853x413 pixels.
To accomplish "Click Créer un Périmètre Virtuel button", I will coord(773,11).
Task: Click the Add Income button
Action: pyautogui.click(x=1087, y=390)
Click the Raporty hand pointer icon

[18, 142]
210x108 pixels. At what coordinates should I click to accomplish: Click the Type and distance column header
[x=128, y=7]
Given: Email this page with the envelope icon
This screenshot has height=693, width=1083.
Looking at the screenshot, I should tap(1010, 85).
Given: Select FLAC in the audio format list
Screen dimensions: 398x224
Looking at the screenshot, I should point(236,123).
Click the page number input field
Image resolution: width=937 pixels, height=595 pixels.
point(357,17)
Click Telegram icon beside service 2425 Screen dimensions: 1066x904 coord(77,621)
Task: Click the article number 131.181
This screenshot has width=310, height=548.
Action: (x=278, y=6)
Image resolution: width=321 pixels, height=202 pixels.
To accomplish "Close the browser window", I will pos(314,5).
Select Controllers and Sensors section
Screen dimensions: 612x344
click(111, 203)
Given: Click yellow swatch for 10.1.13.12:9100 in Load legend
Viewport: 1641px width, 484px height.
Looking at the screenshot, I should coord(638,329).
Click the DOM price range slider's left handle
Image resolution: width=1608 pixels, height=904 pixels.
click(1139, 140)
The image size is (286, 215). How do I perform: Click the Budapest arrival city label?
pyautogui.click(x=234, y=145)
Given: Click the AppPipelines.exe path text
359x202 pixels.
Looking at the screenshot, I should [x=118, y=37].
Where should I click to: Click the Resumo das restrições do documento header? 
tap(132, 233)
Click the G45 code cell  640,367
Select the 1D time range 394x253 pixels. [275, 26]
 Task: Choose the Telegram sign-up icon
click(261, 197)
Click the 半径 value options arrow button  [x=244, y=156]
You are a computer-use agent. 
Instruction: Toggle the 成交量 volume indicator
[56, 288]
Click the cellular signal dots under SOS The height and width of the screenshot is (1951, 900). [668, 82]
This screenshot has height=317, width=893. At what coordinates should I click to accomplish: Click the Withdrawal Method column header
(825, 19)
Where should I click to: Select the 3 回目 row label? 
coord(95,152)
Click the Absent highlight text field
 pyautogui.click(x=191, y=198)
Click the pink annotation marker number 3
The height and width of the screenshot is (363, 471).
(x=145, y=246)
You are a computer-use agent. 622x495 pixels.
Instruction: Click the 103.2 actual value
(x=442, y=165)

_ _ _ _ _ _ _

## ACTIVITY
Whenever a line in the entries above includes the word "Given", pull that line out.

## SOLUTION
Given: Email this page with the envelope icon
Given: Select FLAC in the audio format list
Given: Click yellow swatch for 10.1.13.12:9100 in Load legend
Given: Click the AppPipelines.exe path text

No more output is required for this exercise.